> **INFORMATION SHOWN**:
┌──

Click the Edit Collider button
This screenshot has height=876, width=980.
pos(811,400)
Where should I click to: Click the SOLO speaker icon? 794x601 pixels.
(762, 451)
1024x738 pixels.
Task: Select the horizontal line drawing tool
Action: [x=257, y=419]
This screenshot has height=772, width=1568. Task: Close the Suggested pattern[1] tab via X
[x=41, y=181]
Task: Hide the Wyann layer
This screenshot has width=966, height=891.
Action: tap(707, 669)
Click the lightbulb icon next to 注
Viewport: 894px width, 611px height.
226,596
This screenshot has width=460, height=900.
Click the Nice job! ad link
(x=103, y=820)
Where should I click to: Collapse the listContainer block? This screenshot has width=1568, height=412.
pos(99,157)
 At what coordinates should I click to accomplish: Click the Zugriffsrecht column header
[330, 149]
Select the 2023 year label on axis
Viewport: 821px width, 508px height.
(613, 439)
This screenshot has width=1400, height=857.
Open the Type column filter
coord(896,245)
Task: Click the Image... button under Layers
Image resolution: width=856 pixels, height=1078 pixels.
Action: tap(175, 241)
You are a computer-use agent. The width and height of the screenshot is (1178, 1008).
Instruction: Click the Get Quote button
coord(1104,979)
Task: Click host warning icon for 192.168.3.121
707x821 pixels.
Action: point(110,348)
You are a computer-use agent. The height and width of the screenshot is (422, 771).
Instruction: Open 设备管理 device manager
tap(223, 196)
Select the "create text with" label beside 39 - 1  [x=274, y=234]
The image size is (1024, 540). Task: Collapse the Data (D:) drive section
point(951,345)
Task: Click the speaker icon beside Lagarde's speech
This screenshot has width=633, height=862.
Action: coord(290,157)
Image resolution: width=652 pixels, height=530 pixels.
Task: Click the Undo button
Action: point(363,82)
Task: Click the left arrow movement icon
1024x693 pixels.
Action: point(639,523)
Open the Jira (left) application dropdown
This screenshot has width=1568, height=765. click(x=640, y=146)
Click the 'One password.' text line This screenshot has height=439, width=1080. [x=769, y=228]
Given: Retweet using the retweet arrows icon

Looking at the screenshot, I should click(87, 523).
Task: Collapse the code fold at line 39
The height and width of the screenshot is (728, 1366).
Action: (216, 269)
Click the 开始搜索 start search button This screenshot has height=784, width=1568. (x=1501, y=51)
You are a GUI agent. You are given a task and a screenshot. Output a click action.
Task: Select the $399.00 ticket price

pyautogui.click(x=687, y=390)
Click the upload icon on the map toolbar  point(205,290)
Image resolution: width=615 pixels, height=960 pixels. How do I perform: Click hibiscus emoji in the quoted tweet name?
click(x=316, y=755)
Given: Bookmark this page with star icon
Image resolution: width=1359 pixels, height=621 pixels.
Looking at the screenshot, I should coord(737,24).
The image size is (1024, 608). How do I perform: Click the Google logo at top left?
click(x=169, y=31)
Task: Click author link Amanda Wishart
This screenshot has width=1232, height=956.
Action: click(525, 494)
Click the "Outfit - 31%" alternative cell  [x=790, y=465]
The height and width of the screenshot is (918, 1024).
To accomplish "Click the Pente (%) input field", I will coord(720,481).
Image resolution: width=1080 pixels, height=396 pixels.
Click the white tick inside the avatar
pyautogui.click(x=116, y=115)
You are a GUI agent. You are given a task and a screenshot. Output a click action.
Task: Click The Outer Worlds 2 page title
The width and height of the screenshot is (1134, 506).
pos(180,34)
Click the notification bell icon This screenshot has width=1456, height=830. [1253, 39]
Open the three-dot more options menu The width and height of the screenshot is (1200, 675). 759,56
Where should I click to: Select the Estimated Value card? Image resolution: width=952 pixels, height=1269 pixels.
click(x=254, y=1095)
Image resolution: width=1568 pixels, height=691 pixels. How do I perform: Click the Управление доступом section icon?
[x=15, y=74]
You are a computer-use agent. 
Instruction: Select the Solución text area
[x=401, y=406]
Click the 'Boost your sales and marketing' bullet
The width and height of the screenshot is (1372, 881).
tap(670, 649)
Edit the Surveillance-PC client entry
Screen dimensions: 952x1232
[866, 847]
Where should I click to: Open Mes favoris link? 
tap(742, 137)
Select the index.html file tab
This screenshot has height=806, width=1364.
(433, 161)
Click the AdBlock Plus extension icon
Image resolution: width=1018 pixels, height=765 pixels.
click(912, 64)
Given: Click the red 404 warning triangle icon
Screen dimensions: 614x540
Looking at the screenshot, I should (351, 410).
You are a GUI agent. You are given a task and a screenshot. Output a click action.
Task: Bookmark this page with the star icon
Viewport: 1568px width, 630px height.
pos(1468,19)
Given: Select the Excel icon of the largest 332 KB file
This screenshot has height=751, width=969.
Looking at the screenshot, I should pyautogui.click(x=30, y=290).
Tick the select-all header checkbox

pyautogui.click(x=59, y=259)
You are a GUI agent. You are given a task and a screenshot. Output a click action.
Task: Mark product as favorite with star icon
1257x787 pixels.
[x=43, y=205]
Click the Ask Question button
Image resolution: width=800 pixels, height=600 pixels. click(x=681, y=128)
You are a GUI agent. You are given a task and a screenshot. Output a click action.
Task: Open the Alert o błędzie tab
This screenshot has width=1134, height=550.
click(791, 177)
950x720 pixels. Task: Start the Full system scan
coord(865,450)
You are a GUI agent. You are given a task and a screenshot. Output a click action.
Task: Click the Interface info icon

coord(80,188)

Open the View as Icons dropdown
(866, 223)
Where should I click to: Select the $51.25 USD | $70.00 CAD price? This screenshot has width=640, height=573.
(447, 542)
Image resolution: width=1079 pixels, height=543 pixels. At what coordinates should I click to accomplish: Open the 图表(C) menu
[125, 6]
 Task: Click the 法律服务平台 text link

└──

> **WORK REQUIRED**:
Should a line in the material contain "warning", copy it.

> **RESPONSE BOX**:
Task: Click host warning icon for 192.168.3.121
Given: Click the red 404 warning triangle icon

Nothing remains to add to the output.